Jayana Kenana, a student who participated in 2013, said her favorite part was being exposed to research laboratories at Robert Wood Johnson Medical School. She recalled a biomedical engineering graduate student collaborating with surgeons on new ways to repair damaged menisci, cartilage-like tissues that cushion the ends of bones in joints such as elbows and knees.

“I thought it was so cool that a graduate student worked in such close proximity with practicing doctors,” said Kenana. She said it shows the need for integration between engineers and health care professionals. “We found so many great opportunities to innovate, and we want to share this perspective with other students around us,” she said.
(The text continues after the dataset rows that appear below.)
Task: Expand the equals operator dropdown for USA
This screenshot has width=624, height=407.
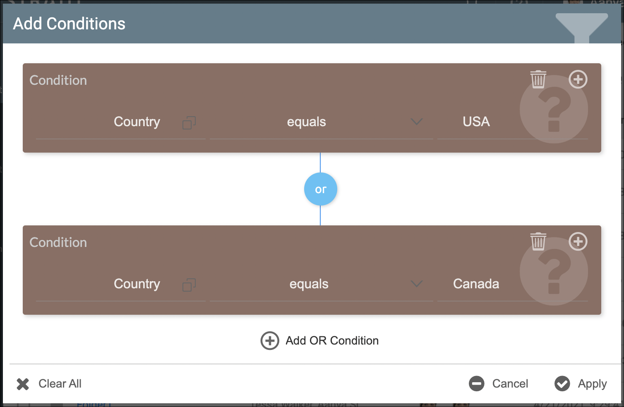Action: point(416,122)
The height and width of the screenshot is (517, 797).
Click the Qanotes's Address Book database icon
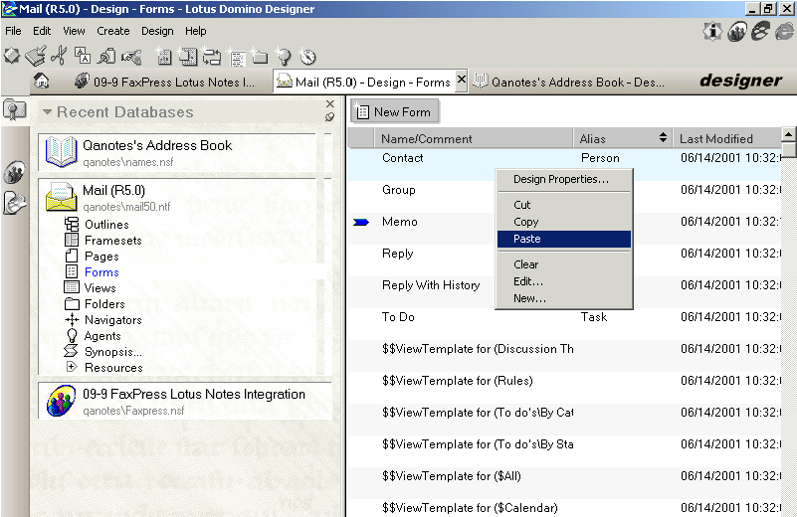tap(60, 152)
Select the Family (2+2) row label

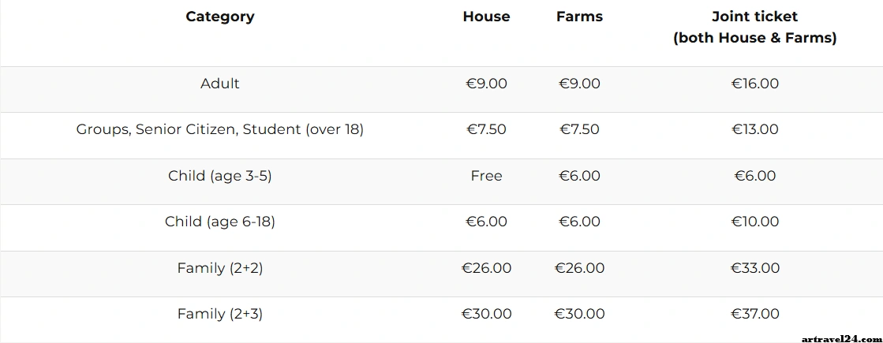(220, 268)
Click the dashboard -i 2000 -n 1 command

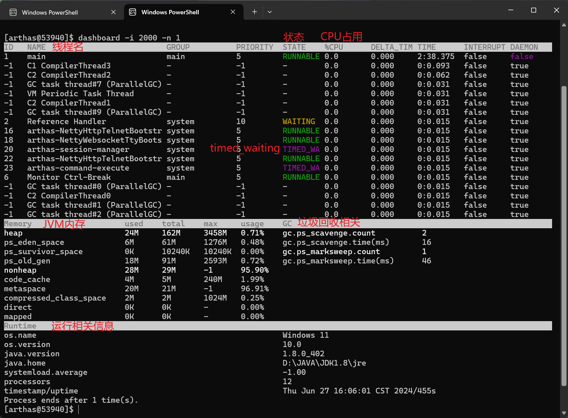(x=129, y=38)
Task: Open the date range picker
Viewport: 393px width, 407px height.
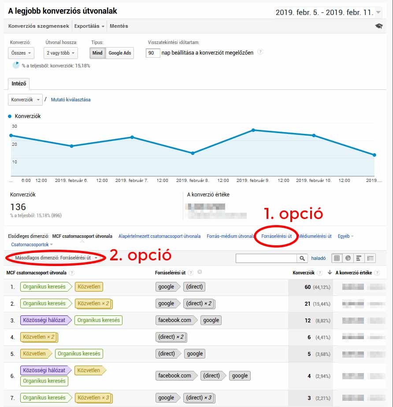Action: click(328, 12)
At the end of each term, faculty members judge whether the projects their students worked on are mature enough for commercialization. Is there a working prototype? A defined market? Viable revenue forecasts? Projects that aren’t ready can be refined by the following year’s students. Otherwise, CIVET staff will work with the faculty members to commercialize their technology, whether by providing support for final designs, networking with industrial partners or helping them form a business. In fact, CIVET has started taking these steps with a stroke rehabilitation device.

program leaders
Clinical immersion program leaders Francois Berthiaume, Susan Engelhardt, Ramsey Foty and Tomer Davidov.
Photo: Courtesy of CIVET

Engelhardt and Berthiaume credit associate professor Ramsey Foty and assistant professor Tomer Davidov, both in the Department of Surgery at Robert Wood Johnson Medical School, for supporting the program and recruiting colleagues to participate in its clinical immersion segment.

“As a surgeon, I find it useful to have young students with different perspectives who can recognize when things are not working as smoothly as they could be in the operating room and can come up with ideas on how to innovate,” said Davidov, a general and endocrine surgeon who believes the program showcases the benefits of integrating the medical schools with Rutgers.

“There will be further collaboration that will lead to true medical device innovation,” Davidov said.

Foty, a developmental biologist who studies the properties of cancerous tumors, said the clinical immersion experience shows students what they can provide to the clinical community.

“It gets students cross-trained between disciplines,” said Foty. “You can think about the physics and math all you want, but until you can walk into a situation where you have a patient in front of you, you can’t fully appreciate how to actually engineer an instrument.”